Boris Becker spricht über Knast-Kodex: Gefängnis "in der Regel von den Gefangenen geführt"
Italien/England - Deutschlands große Tennis-Legende Boris Becker (57) hat turbulente Jahre und siebeneinhalb Monate in zwei englischen Gefängnissen hinter sich. In seinem neuen Buch "Inside: Winning. Losing. Starting Again" verarbeitet der dreifache Wimbledon-Sieger das Erlebte - und gewährte schon jetzt weitere Einblicke in die vergitterte Hölle.
Alles in Kürze
- Boris Becker spricht über Knast-Erfahrungen.
- Gefängnis wird von Gefangenen geführt.
- Becker hatte Todesangst in englischen Gefängnissen.
- Starken Jungs im Knast geben den Ton an.

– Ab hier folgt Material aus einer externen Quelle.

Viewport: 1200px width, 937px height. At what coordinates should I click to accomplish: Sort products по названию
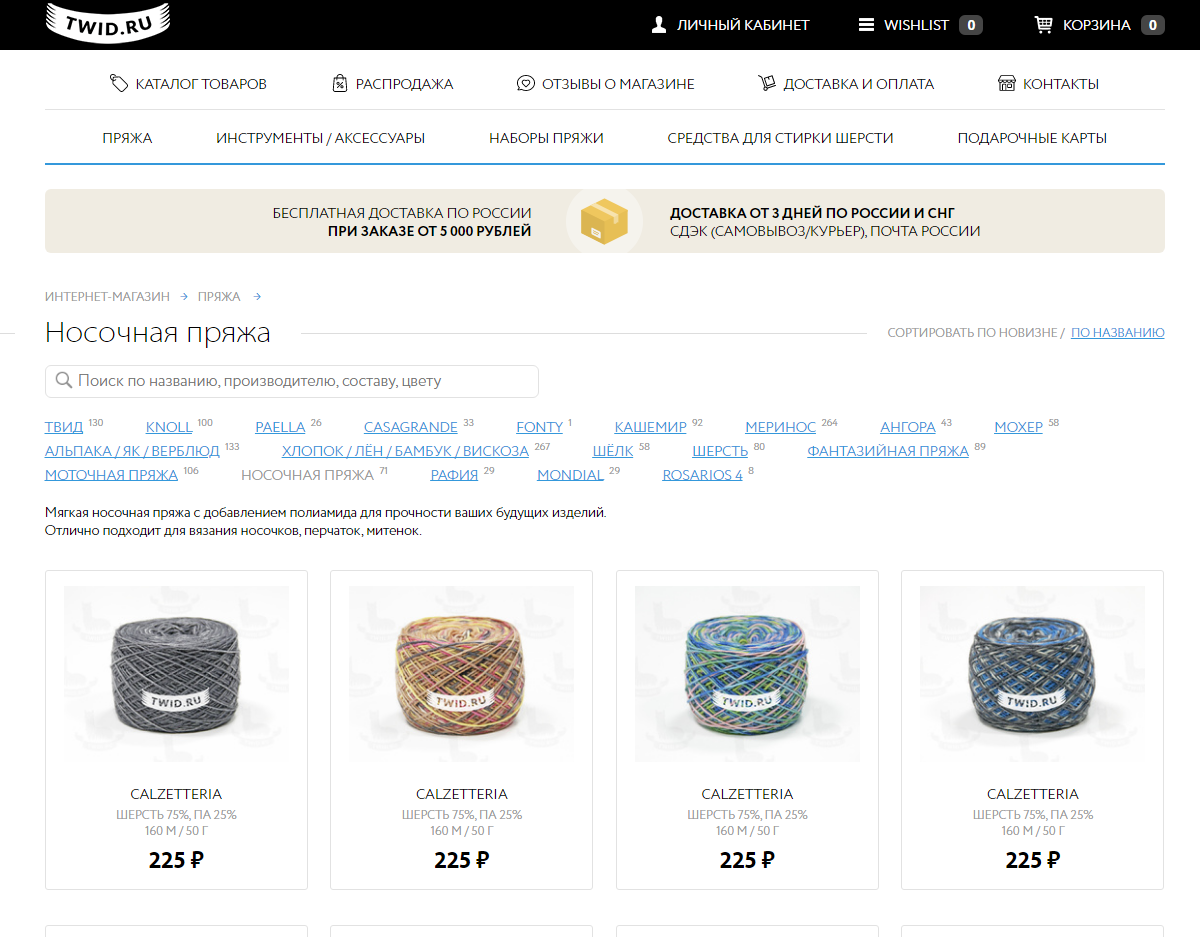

- Beckers Berühmtheit war Insassen egal.

"Ein Gefängnis wird in der Regel von den Gefangenen geführt, nicht von den Wärtern", verriet der gebürtige Leimener und heutige Wahl-Italiener wenige Tage vor Veröffentlichung seiner neuen Autobiografie im Interview mit dem Schweizer Blick.
Bereits in der Vergangenheit offenbarte "Bum Bum Boris", dass er während seiner Zeit in den britischen Gefängnissen Wandsworth und Huntercombe je einmal bedroht worden sei und "Todesangst" gehabt habe. Nun skizzierte er das düstere Bild des Lebens in einer Parallelwelt weiter.
"Das Gefängnis – und ich kann jetzt nur von englischen Gefängnissen sprechen – ist ein extrem gefährlicher Ort. Man ist nicht sicher. Menschen sterben dort", so der 57-Jährige. "Da gibt es eine Dunkelziffer, die willst du nicht wissen. Die ganze Zeit war ein permanenter Überlebenskampf."
In Acht nehmen müsse man sich hinter schwedischen Gardinen vor allem vor den "starken Jungs", wie er sie nannte.
Rund eine Woche habe er in beiden Gefängnissen gebraucht, um diese speziellen Häftlinge zu identifizieren und für sich zu gewinnen.
Boris Becker war im Gefängnis nur "groß gewachsener, weißer Deutscher"

"Man trifft sich in der Kantine zum Essen und sieht sofort, wer der Anführer ist, wer gefährlich aussieht, welche Gruppe miteinander abhängt – und mit wem die Wärter mehr reden", erklärte Becker die Gepflogenheiten.
Die "starken Jungs" würden im Knast eigentlich den Ton angeben - und nicht das Personal. "Im HMP Wandworth gibt es 2000 Gefangene und 70 Wärter", veranschaulichte der Ex-Sportler die Kräfteverhältnisse.
Seine Berühmtheit sei den anderen Insassen dabei egal gewesen, kaum jemand habe ihn als Star erkannt. "Ich wurde als groß gewachsener, weißer Deutscher wahrgenommen", beschrieb Becker.
"Das Gefängnis hat seine eigenen Gesetze. Es ist eine brutale Welt", führte die Tennis-Ikone weiter aus. Da er selbst aufgrund seines Promi-Status als Hochrisiko-Häftling galt, bekam er immerhin eine Einzelzelle. Daher seien die Nächte noch eher erträglich gewesen.
"Man hört manchmal Schreie und andere Dinge, doch die Türen sind zu. Wenn diese dann wieder offen sind, kann alles passieren", schilderte Becker den finsteren Alltag.
Das neue Buch, in dem er noch ausführlicher auf die "brutale Realität" der britischen Gefängniswelt eingeht, erscheint am 10. September.